• Action item
Retype the listing below, from its beginning through the line containing "center [227, 24].", and leave the pictures out of your copy.

──────────────────────────────

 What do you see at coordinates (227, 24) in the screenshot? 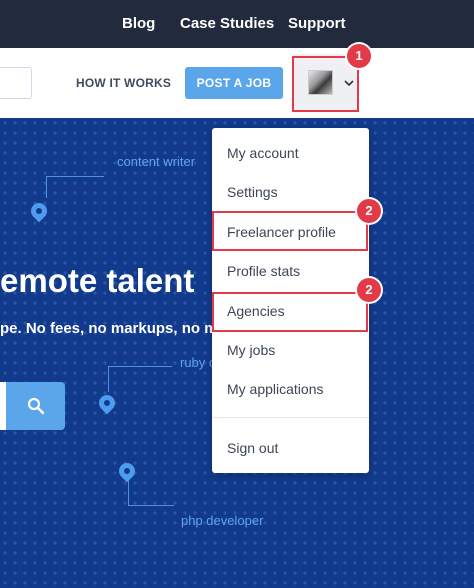
I see `nav-link-case-studies: Case Studies` at bounding box center [227, 24].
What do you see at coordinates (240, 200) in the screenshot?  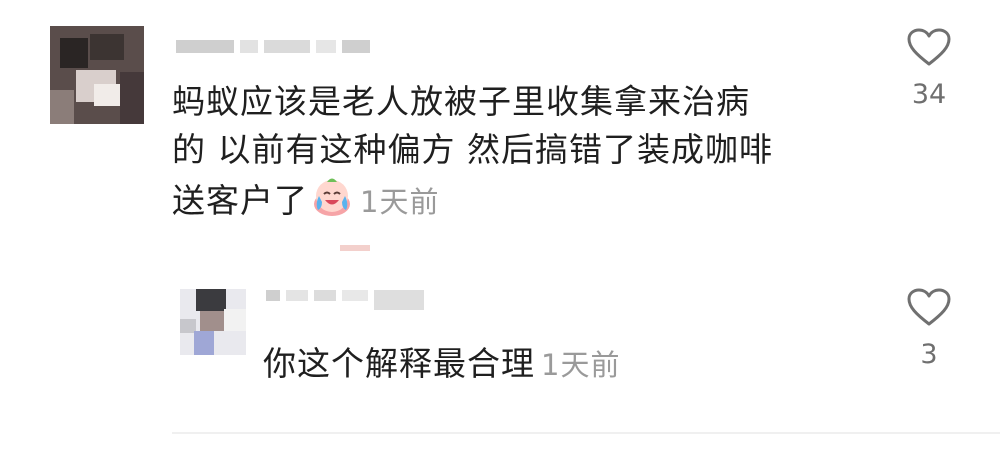 I see `comment-line-text: 送客户了` at bounding box center [240, 200].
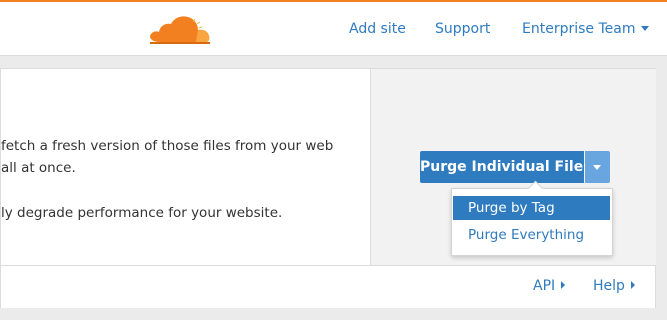  Describe the element at coordinates (462, 29) in the screenshot. I see `support-link: Support` at that location.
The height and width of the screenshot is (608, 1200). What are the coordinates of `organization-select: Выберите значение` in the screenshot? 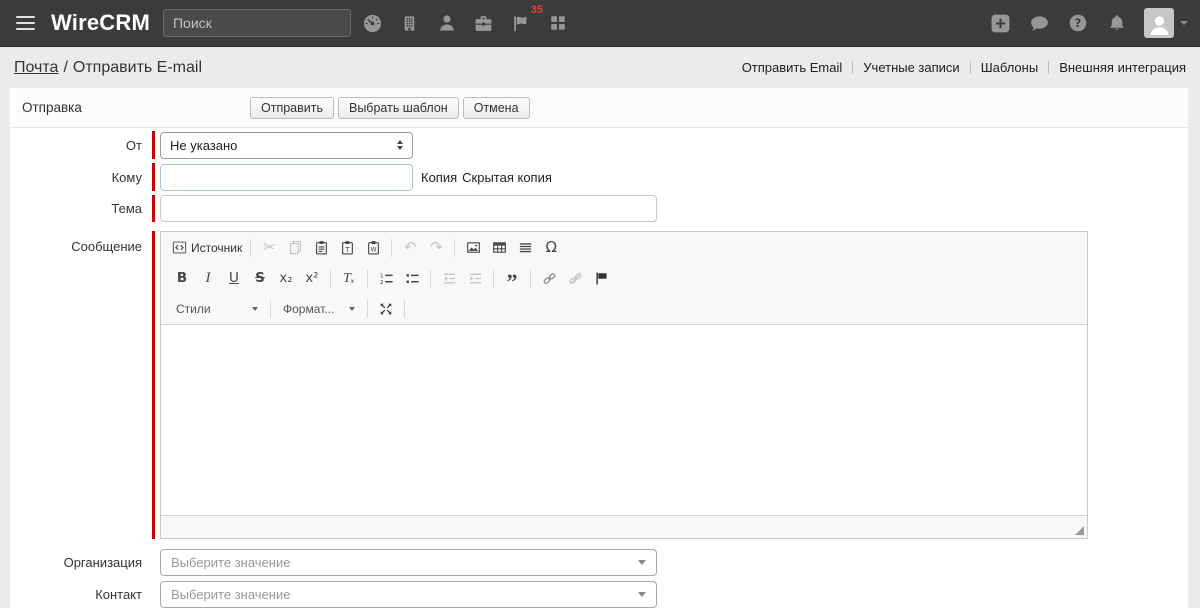 It's located at (408, 562).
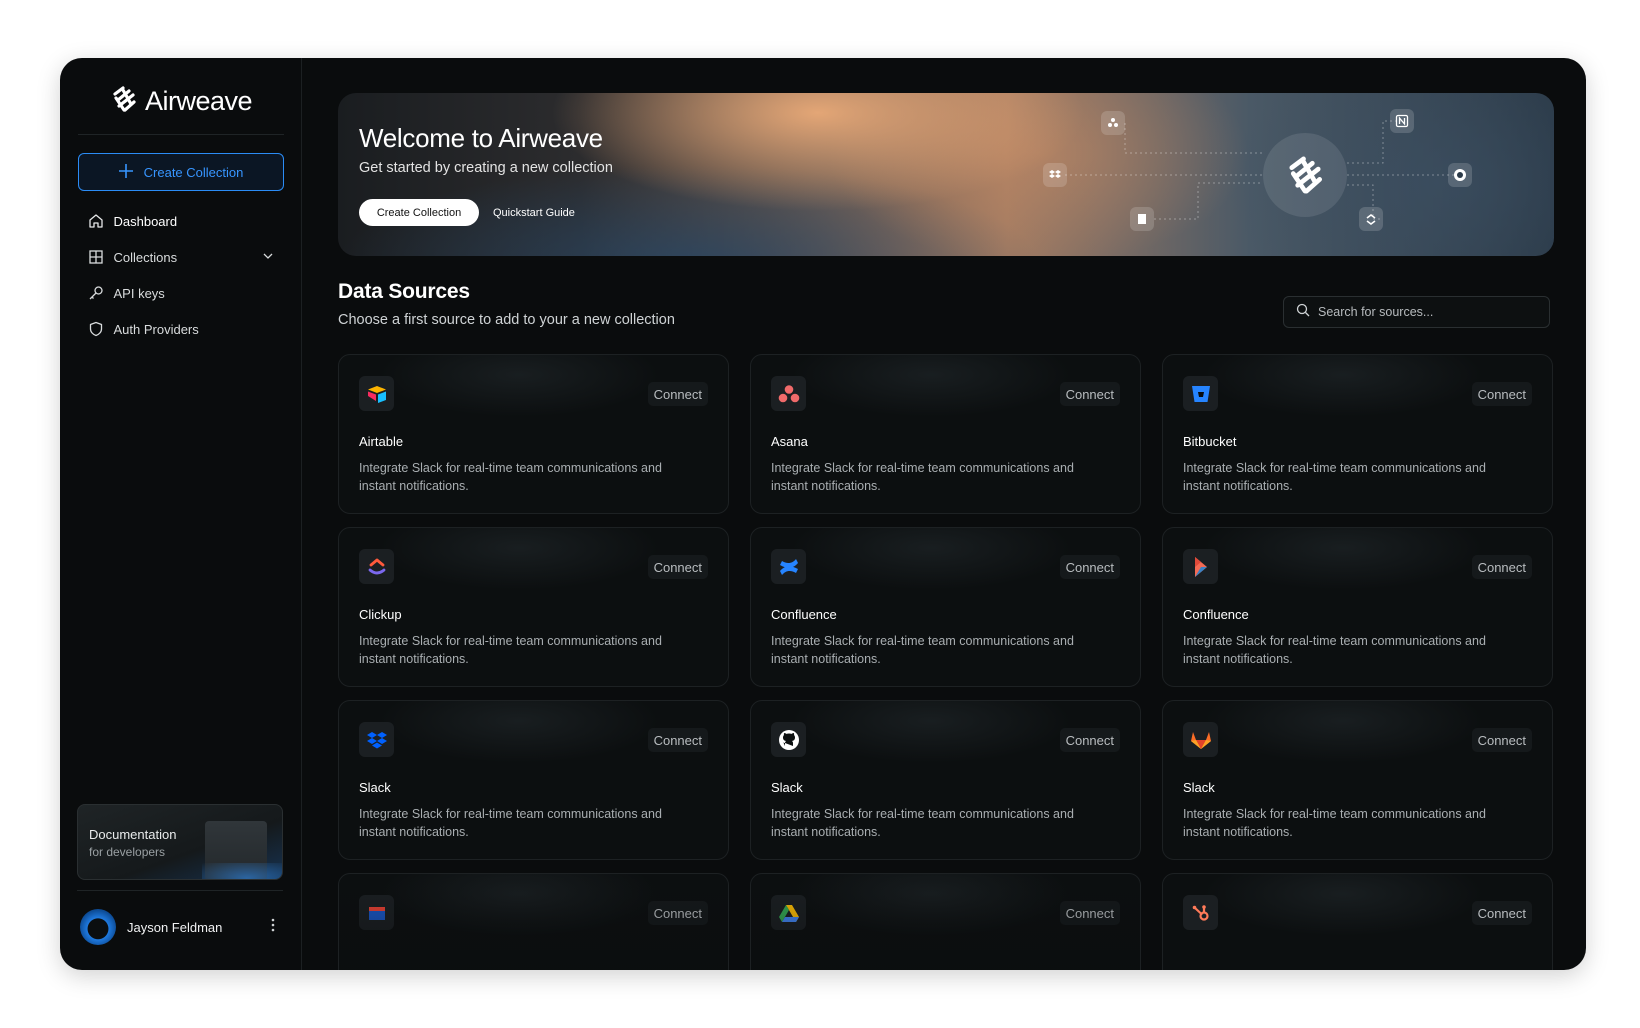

──────────────────────────────

• Worked solution
 What do you see at coordinates (227, 24) in the screenshot? 
I see `nav-link-case-studies: Case Studies` at bounding box center [227, 24].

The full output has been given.